My husband reports to me that there's supposed to be a cold front, which he heard about on the radio while driving home. What does the term "cold front" mean, with respect to how hot it is now? And the fact that it's August? I just want some assurance that the Doppler Radar, or whatever, is correct about this, and that I will recognize it when it happens. Tell me, Weather Robot, what will the weather be like?

Sincerely, htms

Dear Hightouchmegastore,

Today the weather is like this:



Please do note that, while the temperature is 96 degrees, it feels like a mere 91 degrees! I'm sure that, if you happen to be currently taking a cool shower, while sipping a Slurpee and thinking of Antarctica, you will concur.

On Friday, however, the weather will be like this:


77 degrees, with scattered T-storms, is cool enough that it doesn't have to feel like anything more or less than its own damn self.

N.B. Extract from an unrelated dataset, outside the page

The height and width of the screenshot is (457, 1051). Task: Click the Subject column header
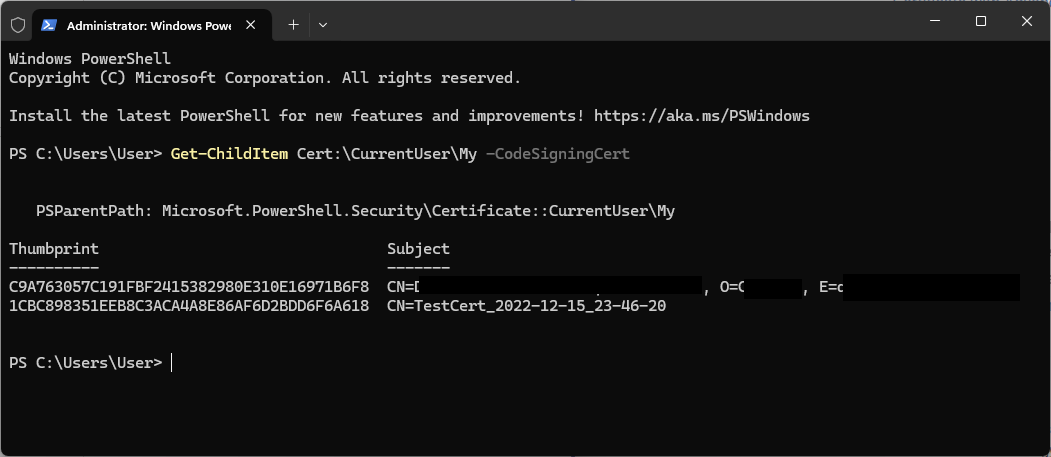[x=418, y=249]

Robotically yours, with hints of rain,

The Weather Robot.

Monday, August 03, 2009

Summer hours.

Tonight, we went up Millcreek cabin to build a fire, roast hot dogs and make s'mores and check things out:



It was my daughter's idea. We had a fine time--D was ecstatic about throwing rocks in the river, ate his s'more but not a hot dog, and, in the end, could not be persuaded that leaving the river was a good idea. A small, strategic sucker placated him:



So, it was the historian and me; my daughter, her husband, the boy who liked to throw stones in the river, and their little dog; and my son and his wife as well as this charming young man:



I'm deliberately not focusing on the part where one of the cars (not ours) spontaneously combusted, necessitating a tow back down the canyon. It was a lot of fun to hang out with a little guy by the banks of a creek, helping him find small stones and enjoying his joy as he hurled them into the river, watching the dog try to conceptualize a running creek by snapping at it, and feeding a little watermelon to the baby. Then we put out the fire and went home.

Sunday, August 02, 2009

Down the mountain.

The people, it is hot.

And, in that environment, I must begin to think about work, as in my job. As in:
  • syllabi
  • online content
  • reading the governing documents for faculty
  • developing some content that other faculty can use (one of the outcomes/deliverables of my sabbatical proposal)
I think we can all agree that "hot" is an unconducive environment for any of that. But I am a professional and therefore I will execute faithfully all of the above with only minimum amount of whining.

I have various pieces of the manuscript to mull over still. And I have some video essays I'd still like to make, let alone movies I would like to see! Maybe tomorrow has to be my laundry day/make a plan day.

I don't want to start counting down the weeks or days or hours, but it sure feels like it's about that time.